(Data records)
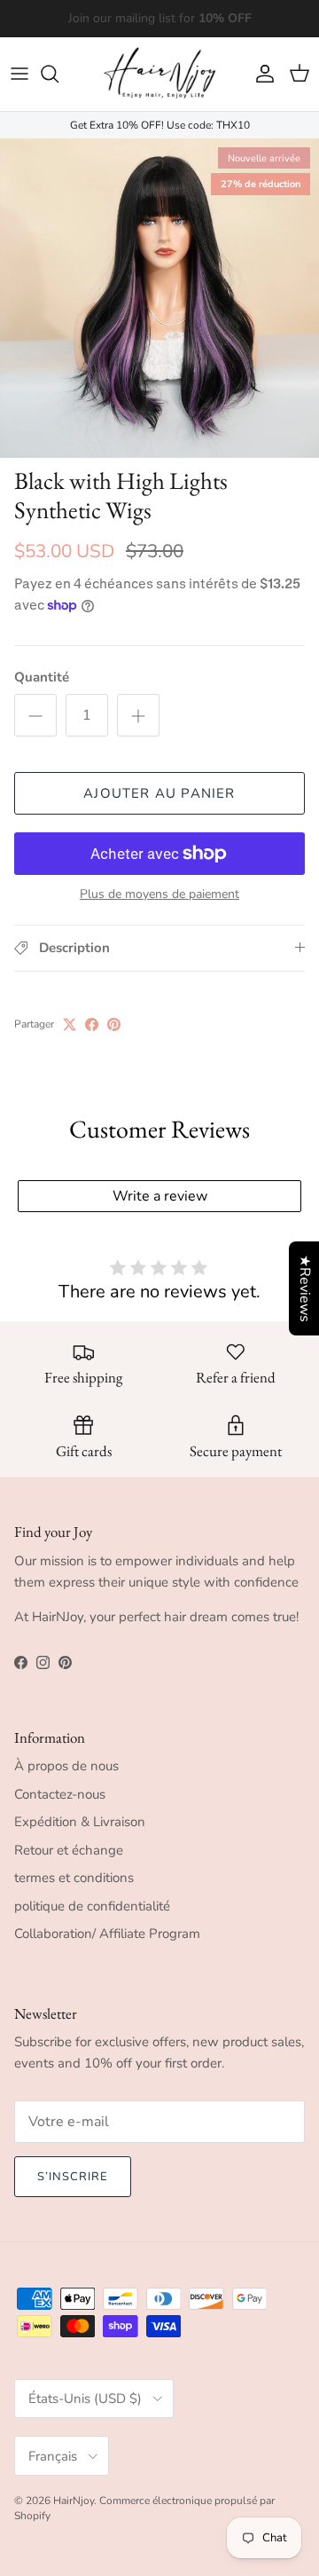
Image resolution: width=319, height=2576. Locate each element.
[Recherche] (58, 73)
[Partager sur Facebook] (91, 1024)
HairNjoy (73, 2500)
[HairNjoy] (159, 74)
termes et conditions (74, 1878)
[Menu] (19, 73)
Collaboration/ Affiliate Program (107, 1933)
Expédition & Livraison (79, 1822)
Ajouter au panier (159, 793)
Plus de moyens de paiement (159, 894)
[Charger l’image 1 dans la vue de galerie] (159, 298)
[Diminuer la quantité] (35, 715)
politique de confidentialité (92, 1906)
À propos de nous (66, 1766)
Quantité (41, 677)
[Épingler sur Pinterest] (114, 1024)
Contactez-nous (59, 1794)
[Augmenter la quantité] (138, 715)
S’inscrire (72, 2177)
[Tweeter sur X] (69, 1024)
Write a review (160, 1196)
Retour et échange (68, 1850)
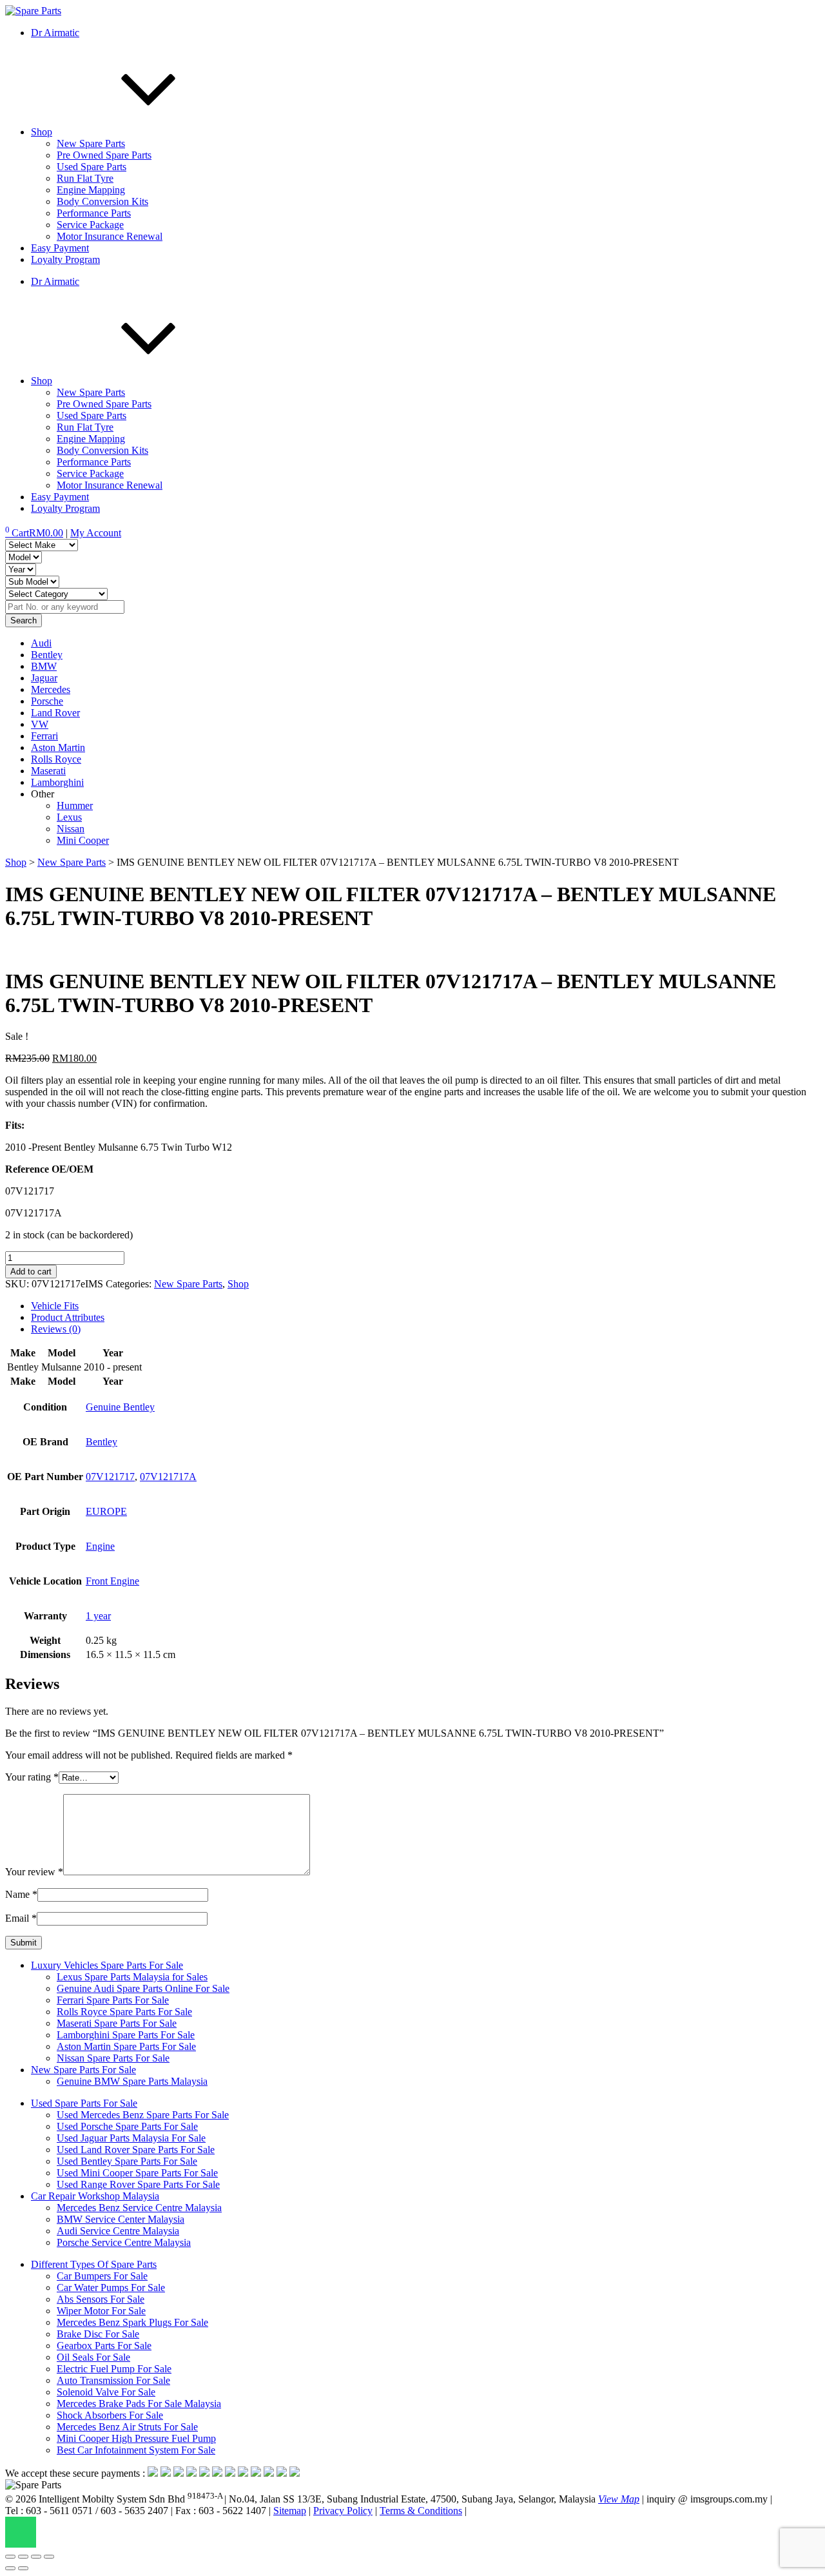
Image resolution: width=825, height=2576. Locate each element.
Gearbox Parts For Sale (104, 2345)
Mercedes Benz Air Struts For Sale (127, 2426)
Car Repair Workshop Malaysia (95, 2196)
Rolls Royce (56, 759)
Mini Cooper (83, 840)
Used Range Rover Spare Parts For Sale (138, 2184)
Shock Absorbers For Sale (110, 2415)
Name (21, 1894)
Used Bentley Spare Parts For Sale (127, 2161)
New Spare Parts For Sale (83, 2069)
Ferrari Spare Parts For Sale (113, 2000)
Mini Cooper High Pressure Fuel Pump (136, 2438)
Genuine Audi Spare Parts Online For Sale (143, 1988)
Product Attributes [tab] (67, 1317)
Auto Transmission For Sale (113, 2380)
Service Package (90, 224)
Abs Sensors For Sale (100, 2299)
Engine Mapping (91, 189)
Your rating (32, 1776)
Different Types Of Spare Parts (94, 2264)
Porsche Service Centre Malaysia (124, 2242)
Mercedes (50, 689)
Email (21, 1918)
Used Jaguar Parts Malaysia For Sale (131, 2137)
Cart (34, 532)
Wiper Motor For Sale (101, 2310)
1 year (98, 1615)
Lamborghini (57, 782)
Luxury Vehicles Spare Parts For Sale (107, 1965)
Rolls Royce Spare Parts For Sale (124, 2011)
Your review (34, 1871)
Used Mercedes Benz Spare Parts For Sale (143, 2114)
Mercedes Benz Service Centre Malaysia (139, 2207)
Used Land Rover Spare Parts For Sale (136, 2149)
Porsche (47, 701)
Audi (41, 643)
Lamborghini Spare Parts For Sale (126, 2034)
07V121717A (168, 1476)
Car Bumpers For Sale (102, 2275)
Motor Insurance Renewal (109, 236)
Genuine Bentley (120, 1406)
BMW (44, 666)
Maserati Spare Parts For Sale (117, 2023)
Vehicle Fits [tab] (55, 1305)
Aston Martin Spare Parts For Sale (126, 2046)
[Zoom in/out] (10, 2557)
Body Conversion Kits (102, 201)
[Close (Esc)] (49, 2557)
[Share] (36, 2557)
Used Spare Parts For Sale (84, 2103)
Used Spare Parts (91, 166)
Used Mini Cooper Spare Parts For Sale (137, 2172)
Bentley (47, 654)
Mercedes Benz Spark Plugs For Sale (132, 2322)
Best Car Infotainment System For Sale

■ **Exercise objective**: Give back exactly, and solely, the section of the data above bounded by the line containing "[HairNjoy] (159, 74)" and the line containing "Used Bentley Spare Parts For Sale (127, 2161)", both bounding lines included and pictures omitted.

■ **Output of the task**:
[HairNjoy] (159, 74)
termes et conditions (74, 1878)
[Menu] (19, 73)
Collaboration/ Affiliate Program (107, 1933)
Expédition & Livraison (79, 1822)
Ajouter au panier (159, 793)
Plus de moyens de paiement (159, 894)
[Charger l’image 1 dans la vue de galerie] (159, 298)
[Diminuer la quantité] (35, 715)
politique de confidentialité (92, 1906)
À propos de nous (66, 1766)
Quantité (41, 677)
[Épingler sur Pinterest] (114, 1024)
Contactez-nous (59, 1794)
[Augmenter la quantité] (138, 715)
S’inscrire (72, 2177)
[Tweeter sur X] (69, 1024)
Write a review (160, 1196)
Retour et échange (68, 1850)
Image resolution: width=825, height=2576. Locate each element.
Gearbox Parts For Sale (104, 2345)
Mercedes Benz Air Struts For Sale (127, 2426)
Car Repair Workshop Malaysia (95, 2196)
Rolls Royce (56, 759)
Mini Cooper (83, 840)
Used Range Rover Spare Parts For Sale (138, 2184)
Shock Absorbers For Sale (110, 2415)
Name (21, 1894)
Used Bentley Spare Parts For Sale (127, 2161)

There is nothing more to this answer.